The mining sector remains resilient despite the economic threat of the coronavirus pandemic in Ghana, Dr. Toni Aubynn, president of the Africa Institute of Extractives Industry (AIEI), a think-tank, has told Business24.
The respiratory disease has led to the near-collapse of many sectors and drastically affected government’s revenue projection for 2020, but the impact on the mining sector has been minimal.
Dr. Aubynn, a former mining executive and former CEO of the Minerals Commission, reckons that the decision to exempt the mining sector from the three-week lockdown announced in March, as part of measures to contain the spread of the disease, was a “wise decision because if mining was included, Ghana would have gone down on its knees because it depends heavily on mining.”
Ghana’s mining sector, mainly dominated by gold production, remains one of the key fiscal revenue performers, and the relatively stable output will help realise some important inflows for the central government.
Ghana’s gold output of 4.8 million ounces in 2018 surpassed South Africa’s 4.2 million ounces total for the first time, making it Africa’s leading and the eighth-largest gold producer in the world.
Given the relatively stable output of the sector and the relatively high price of gold on the international market, Dr.

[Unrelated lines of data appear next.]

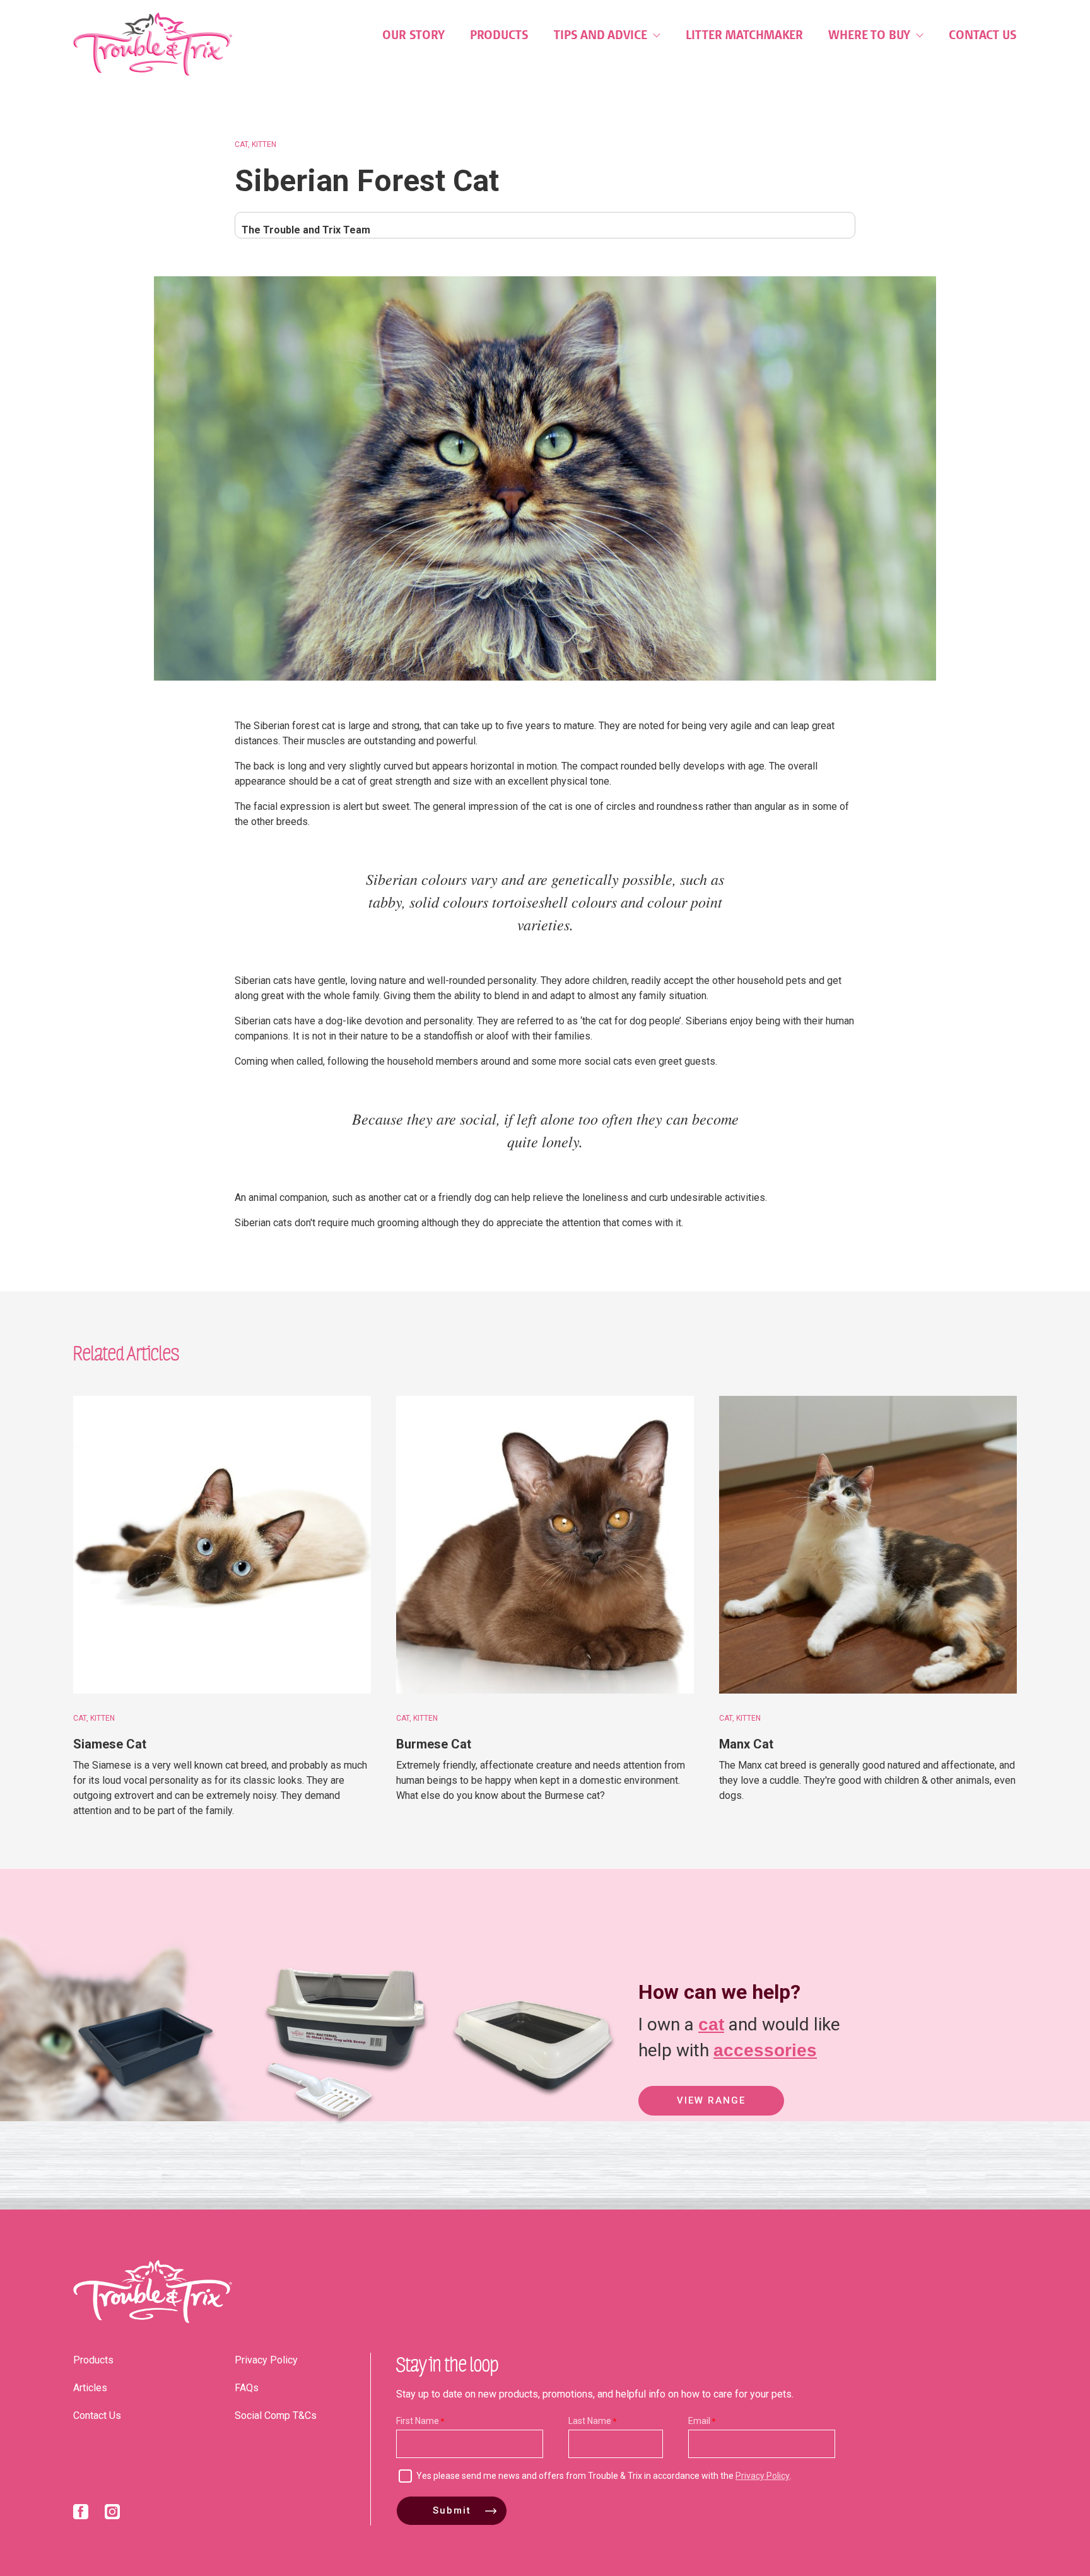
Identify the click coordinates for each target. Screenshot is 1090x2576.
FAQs (247, 2388)
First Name (417, 2421)
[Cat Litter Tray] (144, 2129)
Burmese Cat (433, 1744)
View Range (711, 2100)
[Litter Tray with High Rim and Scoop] (334, 2129)
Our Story (413, 34)
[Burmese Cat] (545, 1545)
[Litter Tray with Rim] (533, 2129)
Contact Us (983, 34)
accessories (765, 2050)
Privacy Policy (266, 2360)
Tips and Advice (602, 34)
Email (699, 2421)
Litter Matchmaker (744, 34)
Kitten (264, 144)
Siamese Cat (109, 1744)
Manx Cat (746, 1744)
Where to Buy (870, 34)
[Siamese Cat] (222, 1545)
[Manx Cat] (868, 1545)
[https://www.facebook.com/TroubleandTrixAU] (80, 2514)
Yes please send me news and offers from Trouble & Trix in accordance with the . (604, 2476)
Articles (90, 2388)
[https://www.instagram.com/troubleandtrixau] (112, 2514)
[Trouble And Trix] (152, 44)
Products (499, 34)
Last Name (589, 2421)
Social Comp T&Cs (276, 2415)
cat (711, 2024)
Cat (241, 144)
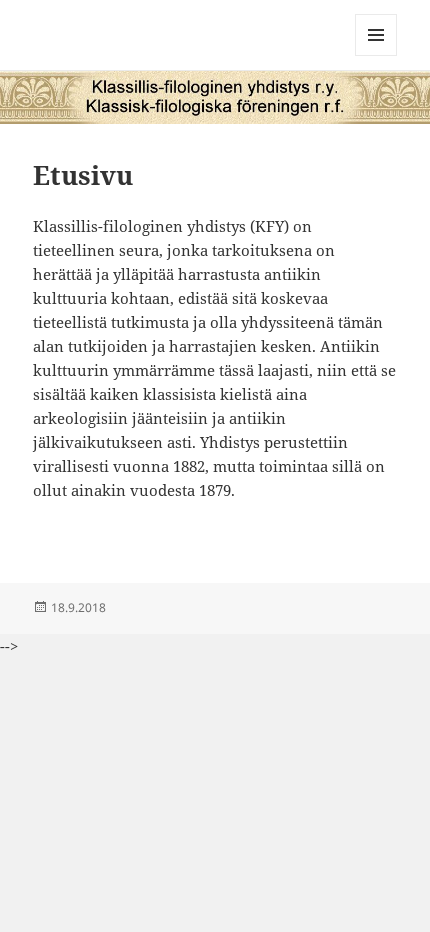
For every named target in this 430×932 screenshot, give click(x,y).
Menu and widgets (376, 55)
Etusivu (83, 175)
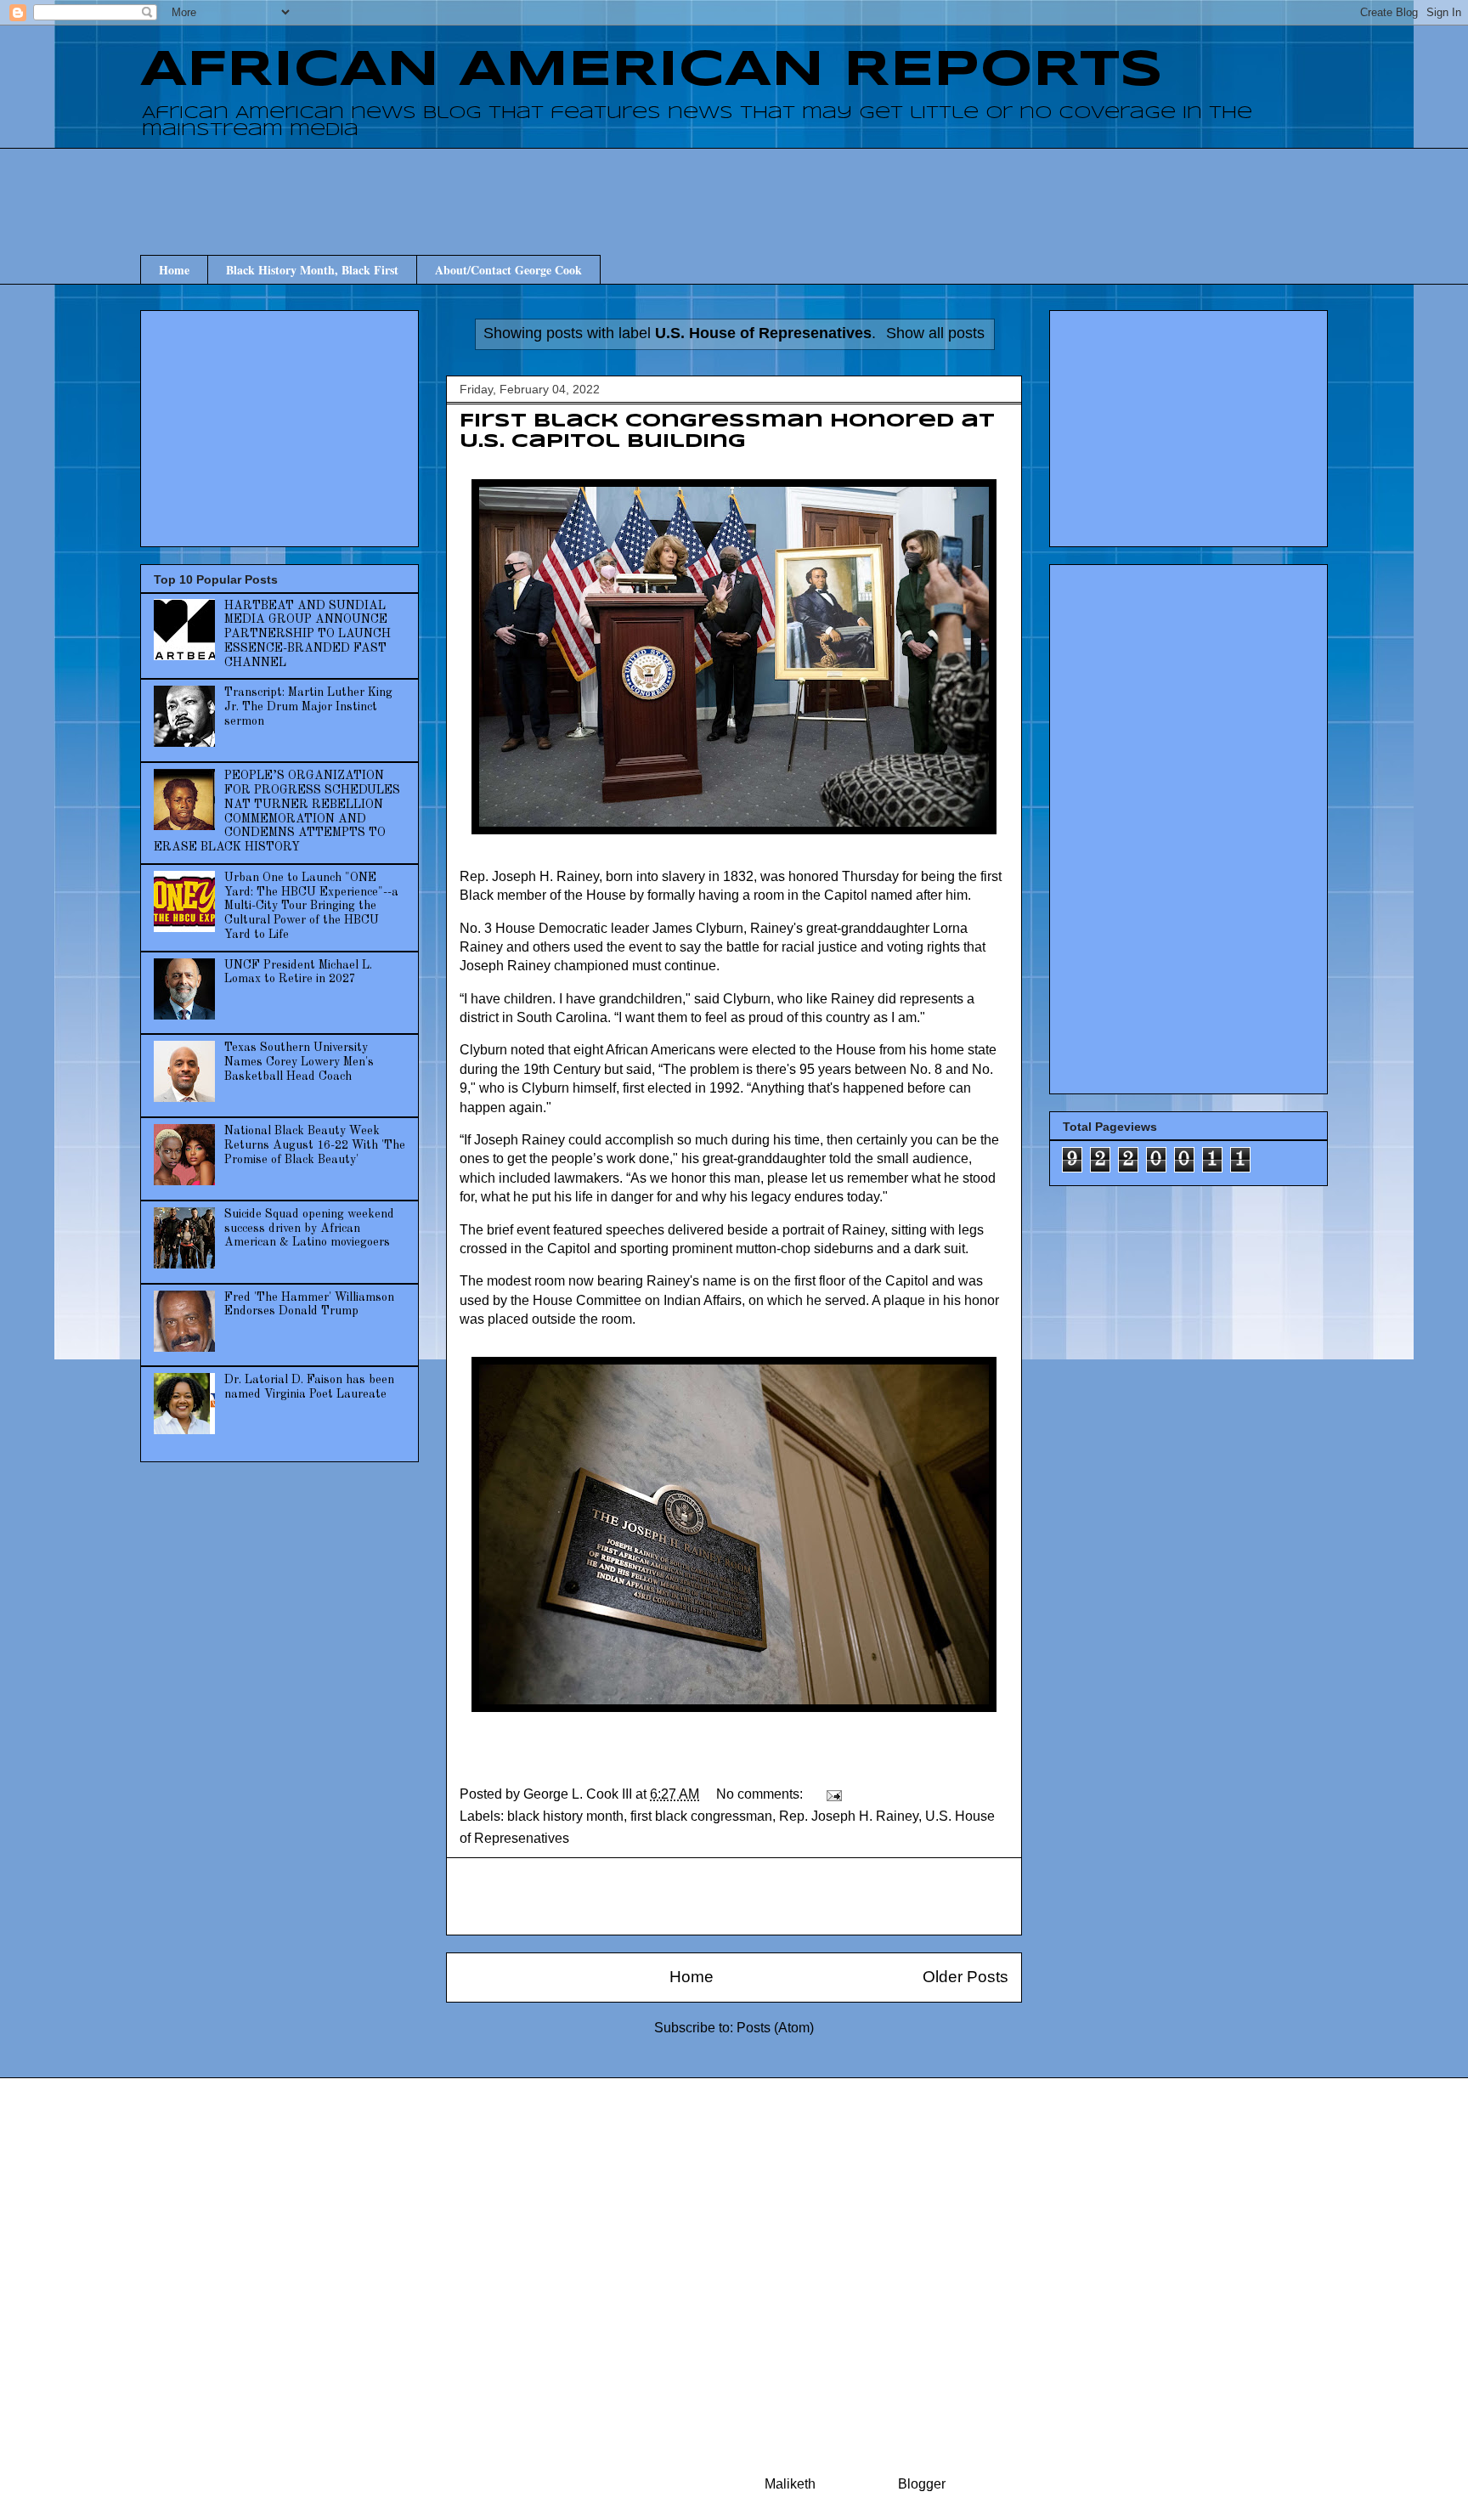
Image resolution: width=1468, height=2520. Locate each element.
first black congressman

Aubynn believes that revenue from the mining sector could help close the huge fiscal deficit brought on by the pandemic.
“The sector would have to support government, but what I would not like to see is if the sector is forced to, sort of an imposition, instead of engaging stakeholders now and coming to a consensus,” he said.
Ghana Chamber of Mines data show that fiscal payments attributable to the mining sector increased from GH¢2.16bn in 2017 to GH¢2.36bn in 2018.
The price of gold dropped sharply in March when governments around the world began imposing lockdown restrictions as part of measures to control the coronavirus pandemic.
As of March 5, the precious mineral was trading at US$1,674 per ounce, but prices fell sharply to US$1,472 by March 19.
It has since rebounded and is trading at about US$1,712, providing a much-needed boost to a government whose projected revenue from oil sales has more than halved due to the sharp drop in oil prices on the international market.